Review -- Bennington's Place

Title: Bennington’s Place
Author: Gabriel Garconniere
Genre: Fiction/GLBT/MM Erotic Comedy
Price: $9.95
Publisher: Createspace/Kindle
ISBN: 978-1442135994
Point of Sale: Amazon
Reviewed By: Cheryl Anne Gardner

The Cover Description: A Go Go Boy gets lucky in a leather bar. Things heat up for a traveler cruising on a ship to Alaska. Two college dorm mates hit more than the books during the holidays. An 18 year old gets lucky the first time he ever goes to a bar and he experiences a night of many firsts. A book nerd and a jock fall in love...in this life and after. Two baseball fans hit a home run with a major league player. A vacationer and a photographer escape to a lighthouse for some island fun. A dancer recalls how good he is at what he does, while everyone begs to watch him do it. The US surfing team gets "tricked" by their Australian competition. A construction worker heads to happy hour and finds some hard earned wages he can't refuse. And a bar-fly falls for a shy rugged fisherman who isn't as timid as he leads on to be. Bennington's Place is a collection of 11 hot and steamy tales filled with man on man action. From lust to love, there's a story to appease everyone's desire.

I don’t read or review a great deal of erotica, reason being, most of it I find poorly written and downright boring. The second reason is that I generally find certain “language” ridiculous. I tend to lean, again, towards a more literary approach. Anais Nin would be what I look for, but sadly, most of the offerings out there lack that sort of finesse. I suffered through Anne Rice’s beauty series, which would have been less repetitive and boring if it had been edited down to one book. Beauty was a twit, and if it weren’t for the bevy of finely drawn male characters, the story would have had little personality. I loved, Delta of Venus, Venus in Furs, de Sade’s 120 Days of Sodom and Philosophy in the Bedroom . . . each of those written with an entirely different intent. I want story and character . . . and meaning. I want the sexual pathology more so than the titillation. For some, it doesn’t need to matter who the people are or why they hook up, cause it’s all about the porn, but for me, it matters.

I was sent Bennington’s place in the mail by a friend who thought I might like it. This wouldn’t be the first time I have reviewed a GLBT offering on this site, but sadly, we don’t get submissions all that often, which is funny, since Emily writes in the genre, and I read in it quite a bit. Anyway, this was an unsolicited book, but I thought I would review it anyway as a break from the dire lit fiction I most often read.

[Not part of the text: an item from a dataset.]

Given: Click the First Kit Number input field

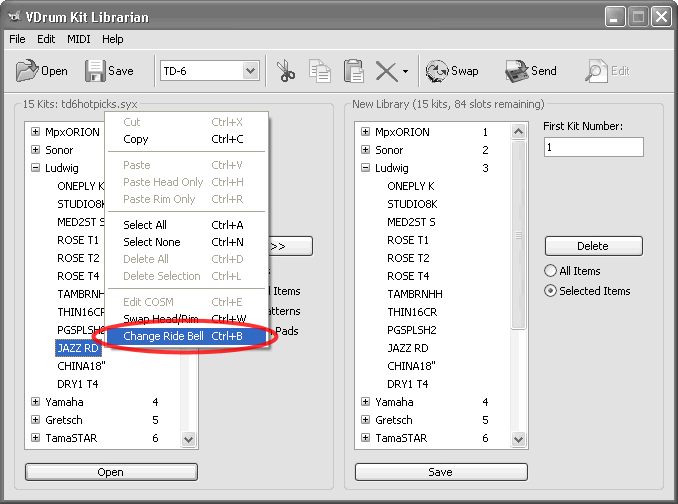Looking at the screenshot, I should (x=593, y=147).
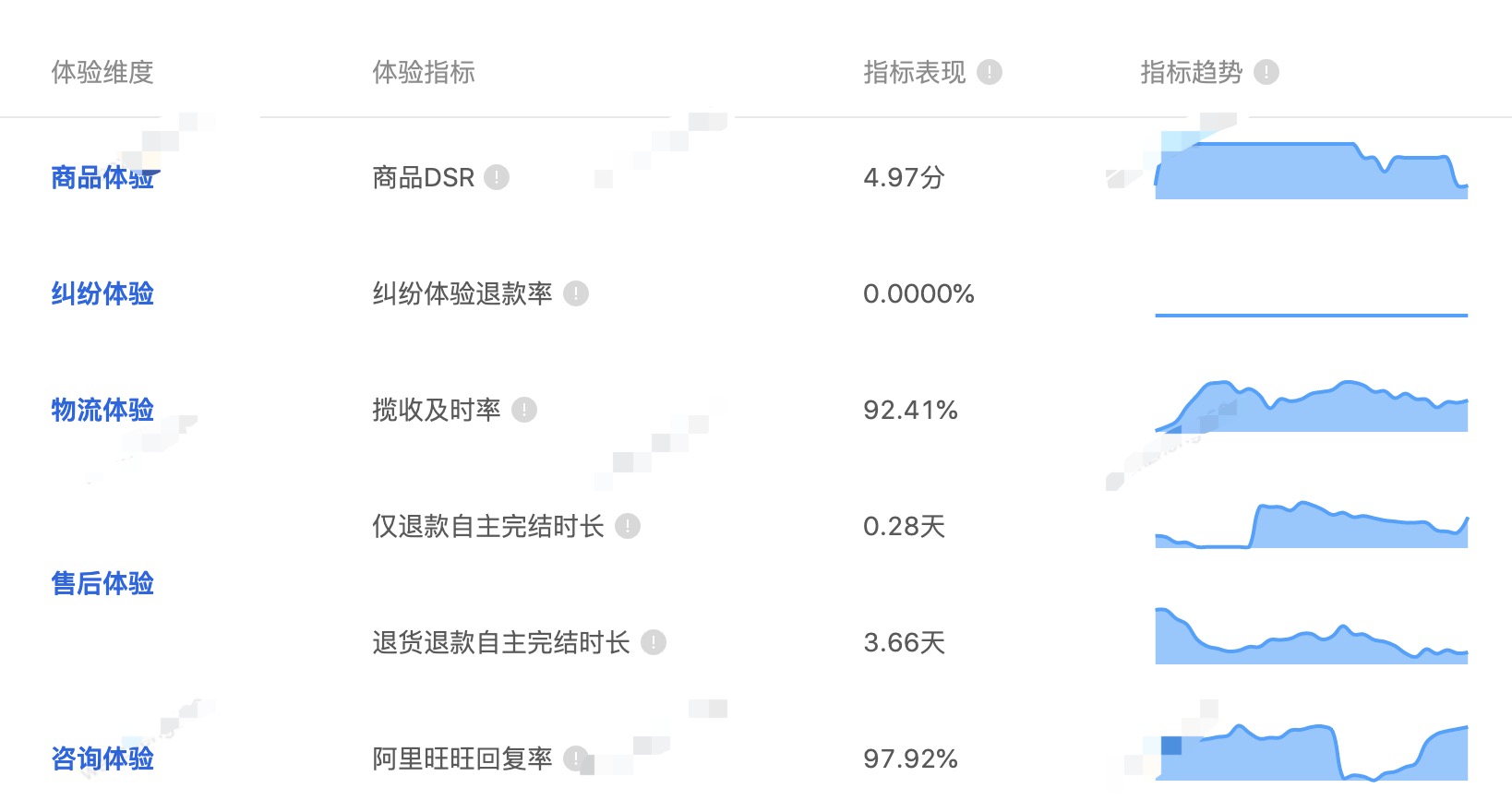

The first thing that impressed the hell out of me about the book was the characterization. Despite the brevity of the stories and the requisite mad dash to the sex scenes, our characters are well actualized, specifically, their less than appealing quirks and their failings. They are flawed characters going blindly, it seems, into each escapade, and so we get an up close and personal reveal about how the situations affect them. Yes, there are good looking muscled gods with supernaturally large junk all over the pages, but they, in essence, are the cajoling forces that lead the main characters’ down epiphany lane. Hell, if we could all get poked by that sort of catalyst, think of how self-aware the world would be. Anyhoo, all that sounds quite serious, but the author has a way with sexual comedy, and the characters, more often than not, are fumbling and stumbling over each other, and this adds just the right mix of levity to the collection. Yes, the collection here is quite eclectic and very relatable, even for a Het Chick like me. Most of the stories are light-hearted and self-exploratory, some are sad and reflective, and one I found to be almost cruel in its subliminal undertones. There is one fairly serious story in the bunch called Ghost Dodgers, and it reminded me of the movie Torch Song Trilogy. In so far as messages go, I felt that the story Bennington’s Place had the best message with respect to how frightening it can be to move around outside of your comfort zone. As far as theme with respect to characterization, most of the main characters in the book are awkward and feel some sense of alienation, except for Dig Raster. The story Dig, which I would say was nothing less than a pathologically egocentric glance over the shoulder at one’s own Id, was brilliant, downright brilliant.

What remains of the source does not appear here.